Data Mining Flashcards
What is Data Mining
The process of extracting information from large databases and using it to make decisions
Name two methods of Data Mining
Predictive and Description
What is the prediction method
use some variables to predict unknown or future values of other variables
what is the description method
find human-interpretable patterns that describe the da
What are the 4 basic tasks of data mining
Classification, Regression, Clustering and Association rule discovery
What is Classification
maps data into predefined groups or classes
What is Regression
maps a data item to a real valued prediction variable
What is Clustering
maps data into groups or classes which are defined by the data
What is Association rule discovery
uncover relationships among data
What are the 5 stages of the Data Mining Process
Data Gathering, Data Preparation and Cleansing Pattern Extraction and Discovery Visualisation of the data Analysis and Evaluation of Results
Name two types of learning
deductive and inductive
what is deductive learning
uses existing knowledge to deduce new knowledge. It is from general rules to special cases
what is inductive learning
uses many examples to produce a generalisation of the examples that were given
Name the 3 types of inductive learning
Supervised, Unsupervised and Reinforcement
What is Supervised learning?
Training examples are input-output pairs with informative output
Classification learning is sometimes called supervised, because, in a sense, the
scheme operates under supervision by being provided with the actual outcome for
each of the training examples—the play or don’t play judgment, the lens recommendation, the type of iris, the acceptability of the labor contract.

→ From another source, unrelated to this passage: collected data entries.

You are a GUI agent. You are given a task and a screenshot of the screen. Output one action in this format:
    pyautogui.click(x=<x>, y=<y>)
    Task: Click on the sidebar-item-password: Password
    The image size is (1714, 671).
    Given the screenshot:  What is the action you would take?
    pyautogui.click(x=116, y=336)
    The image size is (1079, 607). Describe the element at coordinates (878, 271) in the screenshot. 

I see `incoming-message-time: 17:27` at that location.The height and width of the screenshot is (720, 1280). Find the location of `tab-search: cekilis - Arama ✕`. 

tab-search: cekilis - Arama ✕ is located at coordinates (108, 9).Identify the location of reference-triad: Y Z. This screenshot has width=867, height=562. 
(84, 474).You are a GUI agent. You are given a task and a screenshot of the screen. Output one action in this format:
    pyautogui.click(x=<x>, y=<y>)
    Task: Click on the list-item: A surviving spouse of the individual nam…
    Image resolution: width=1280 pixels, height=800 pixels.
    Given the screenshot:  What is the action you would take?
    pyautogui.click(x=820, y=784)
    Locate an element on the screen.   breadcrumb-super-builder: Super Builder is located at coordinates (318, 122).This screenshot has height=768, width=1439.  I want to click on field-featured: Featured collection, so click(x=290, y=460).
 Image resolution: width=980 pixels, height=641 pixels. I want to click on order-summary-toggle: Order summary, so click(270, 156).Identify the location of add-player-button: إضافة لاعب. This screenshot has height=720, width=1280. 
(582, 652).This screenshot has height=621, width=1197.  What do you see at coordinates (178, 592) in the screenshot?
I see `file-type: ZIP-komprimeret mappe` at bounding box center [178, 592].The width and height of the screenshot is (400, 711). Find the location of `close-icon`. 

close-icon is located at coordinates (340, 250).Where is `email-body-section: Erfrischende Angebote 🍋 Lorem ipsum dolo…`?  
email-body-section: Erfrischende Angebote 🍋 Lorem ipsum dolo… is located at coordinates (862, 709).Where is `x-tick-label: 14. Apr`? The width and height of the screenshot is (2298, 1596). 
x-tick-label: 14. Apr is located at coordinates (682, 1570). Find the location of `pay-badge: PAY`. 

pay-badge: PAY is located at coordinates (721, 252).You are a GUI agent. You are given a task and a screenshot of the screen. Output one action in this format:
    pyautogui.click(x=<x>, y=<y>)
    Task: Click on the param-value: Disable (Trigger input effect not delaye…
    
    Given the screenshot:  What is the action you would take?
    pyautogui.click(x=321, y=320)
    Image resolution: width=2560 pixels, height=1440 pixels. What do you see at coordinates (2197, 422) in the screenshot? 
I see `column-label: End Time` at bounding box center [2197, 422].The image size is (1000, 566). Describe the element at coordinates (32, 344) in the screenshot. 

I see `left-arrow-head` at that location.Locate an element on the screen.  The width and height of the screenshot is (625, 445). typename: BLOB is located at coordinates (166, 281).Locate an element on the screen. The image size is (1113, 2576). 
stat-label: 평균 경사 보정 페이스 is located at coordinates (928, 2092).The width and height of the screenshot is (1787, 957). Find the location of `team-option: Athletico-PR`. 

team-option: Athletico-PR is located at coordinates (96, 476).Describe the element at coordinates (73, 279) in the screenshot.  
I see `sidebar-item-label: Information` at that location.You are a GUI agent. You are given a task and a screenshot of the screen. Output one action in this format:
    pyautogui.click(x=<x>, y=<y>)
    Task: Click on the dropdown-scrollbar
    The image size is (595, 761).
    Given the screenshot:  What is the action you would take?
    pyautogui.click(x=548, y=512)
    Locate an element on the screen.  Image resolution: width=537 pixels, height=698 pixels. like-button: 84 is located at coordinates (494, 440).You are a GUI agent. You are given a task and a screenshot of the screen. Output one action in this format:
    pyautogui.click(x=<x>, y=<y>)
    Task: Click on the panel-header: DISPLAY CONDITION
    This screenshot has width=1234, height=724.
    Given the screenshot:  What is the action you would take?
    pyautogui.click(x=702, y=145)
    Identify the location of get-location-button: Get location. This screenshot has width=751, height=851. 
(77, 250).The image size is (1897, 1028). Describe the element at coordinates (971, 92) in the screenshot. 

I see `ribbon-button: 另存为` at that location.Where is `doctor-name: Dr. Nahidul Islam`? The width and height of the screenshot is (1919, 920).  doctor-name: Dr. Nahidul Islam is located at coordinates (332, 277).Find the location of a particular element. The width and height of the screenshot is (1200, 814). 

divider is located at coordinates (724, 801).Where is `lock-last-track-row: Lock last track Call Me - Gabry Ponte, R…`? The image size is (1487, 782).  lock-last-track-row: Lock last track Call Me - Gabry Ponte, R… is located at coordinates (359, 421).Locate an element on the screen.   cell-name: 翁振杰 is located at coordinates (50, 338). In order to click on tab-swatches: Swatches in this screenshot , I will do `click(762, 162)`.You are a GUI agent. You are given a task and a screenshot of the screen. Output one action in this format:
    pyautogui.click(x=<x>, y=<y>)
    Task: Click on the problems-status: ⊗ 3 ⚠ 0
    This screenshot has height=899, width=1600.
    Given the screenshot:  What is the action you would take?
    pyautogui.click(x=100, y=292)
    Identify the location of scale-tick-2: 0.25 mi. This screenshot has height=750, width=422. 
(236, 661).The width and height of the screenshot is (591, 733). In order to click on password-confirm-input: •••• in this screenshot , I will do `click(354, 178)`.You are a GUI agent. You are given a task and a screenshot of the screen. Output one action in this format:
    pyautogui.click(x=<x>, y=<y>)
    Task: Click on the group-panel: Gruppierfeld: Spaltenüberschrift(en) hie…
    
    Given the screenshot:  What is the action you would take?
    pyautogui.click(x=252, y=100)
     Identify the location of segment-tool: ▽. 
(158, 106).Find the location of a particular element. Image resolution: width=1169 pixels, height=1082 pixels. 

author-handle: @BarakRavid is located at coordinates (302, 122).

What is Unsupervised learning?
Training examples are input patterns with no associated output patterns
What is Reinforcement learning?
Training examples are input-output pairs with evaluative output only
Name two types of data values
nominal and real
What is included in data preparation
data selection, data transformation
What is included in data cleansing
Check if/for: free from errors missing data outliers duplicates
Name two examples used for finding patterns in data
Classification and Association rules discovery
Give an example of were classification is used
Fraud Detection
predict fraudulent cases in credit card transactions
Describe the Classification steps
Given a collection of records (training set) - each record contains a set of attributes, one of the attributes is the class.
Find a model for class attribute as a function of the values of other attributes.
Goal: previously unseen records should be assigned a class as accurately as possible.
Describe the Association rules discovery steps
Given a set of records each of which contain some number of items from a given collection;
Produce dependency rules which will predict occurrence of an item based on occurrences of other items.
Goal: previously unseen dependencies in a collection should be identified properly.